=== Begin Enclosure ===

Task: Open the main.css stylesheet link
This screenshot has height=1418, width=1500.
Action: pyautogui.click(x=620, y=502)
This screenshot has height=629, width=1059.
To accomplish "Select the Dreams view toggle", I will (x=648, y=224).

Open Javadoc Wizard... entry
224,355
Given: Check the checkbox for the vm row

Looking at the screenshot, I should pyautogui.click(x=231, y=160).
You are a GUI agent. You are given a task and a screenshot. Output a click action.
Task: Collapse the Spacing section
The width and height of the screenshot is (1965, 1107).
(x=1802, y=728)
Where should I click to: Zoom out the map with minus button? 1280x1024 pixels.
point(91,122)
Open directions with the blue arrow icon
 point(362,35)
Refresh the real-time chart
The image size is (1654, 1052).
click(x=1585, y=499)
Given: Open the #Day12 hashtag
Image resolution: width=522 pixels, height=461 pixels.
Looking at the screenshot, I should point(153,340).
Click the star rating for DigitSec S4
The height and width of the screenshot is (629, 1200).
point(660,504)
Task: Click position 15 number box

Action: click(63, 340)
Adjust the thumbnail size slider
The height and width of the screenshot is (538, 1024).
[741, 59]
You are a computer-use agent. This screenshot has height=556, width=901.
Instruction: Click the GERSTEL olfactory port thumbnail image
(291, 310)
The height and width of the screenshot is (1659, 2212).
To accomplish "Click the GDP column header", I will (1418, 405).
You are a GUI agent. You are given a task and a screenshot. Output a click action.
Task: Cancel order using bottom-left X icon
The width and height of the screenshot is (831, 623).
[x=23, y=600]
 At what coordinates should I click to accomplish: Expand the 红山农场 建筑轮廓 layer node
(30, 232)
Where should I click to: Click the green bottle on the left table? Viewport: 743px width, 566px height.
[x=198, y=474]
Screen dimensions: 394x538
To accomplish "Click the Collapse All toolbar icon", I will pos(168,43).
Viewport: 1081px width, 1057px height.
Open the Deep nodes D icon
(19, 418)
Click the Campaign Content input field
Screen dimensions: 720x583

=== End Enclosure ===

▶ _WHAT THE TASK ASKS_:
Every line above must be repeated exactly as it appears.

▶ _COMPLETED TASK_:
Task: Open the main.css stylesheet link
This screenshot has height=1418, width=1500.
Action: pyautogui.click(x=620, y=502)
This screenshot has height=629, width=1059.
To accomplish "Select the Dreams view toggle", I will (x=648, y=224).

Open Javadoc Wizard... entry
224,355
Given: Check the checkbox for the vm row

Looking at the screenshot, I should pyautogui.click(x=231, y=160).
You are a GUI agent. You are given a task and a screenshot. Output a click action.
Task: Collapse the Spacing section
The width and height of the screenshot is (1965, 1107).
(x=1802, y=728)
Where should I click to: Zoom out the map with minus button? 1280x1024 pixels.
point(91,122)
Open directions with the blue arrow icon
 point(362,35)
Refresh the real-time chart
The image size is (1654, 1052).
click(x=1585, y=499)
Given: Open the #Day12 hashtag
Image resolution: width=522 pixels, height=461 pixels.
Looking at the screenshot, I should point(153,340).
Click the star rating for DigitSec S4
The height and width of the screenshot is (629, 1200).
point(660,504)
Task: Click position 15 number box

Action: click(63, 340)
Adjust the thumbnail size slider
The height and width of the screenshot is (538, 1024).
[741, 59]
You are a computer-use agent. This screenshot has height=556, width=901.
Instruction: Click the GERSTEL olfactory port thumbnail image
(291, 310)
The height and width of the screenshot is (1659, 2212).
To accomplish "Click the GDP column header", I will (1418, 405).
You are a GUI agent. You are given a task and a screenshot. Output a click action.
Task: Cancel order using bottom-left X icon
The width and height of the screenshot is (831, 623).
[x=23, y=600]
 At what coordinates should I click to accomplish: Expand the 红山农场 建筑轮廓 layer node
(30, 232)
Where should I click to: Click the green bottle on the left table? Viewport: 743px width, 566px height.
[x=198, y=474]
Screen dimensions: 394x538
To accomplish "Click the Collapse All toolbar icon", I will pos(168,43).
Viewport: 1081px width, 1057px height.
Open the Deep nodes D icon
(19, 418)
Click the Campaign Content input field
Screen dimensions: 720x583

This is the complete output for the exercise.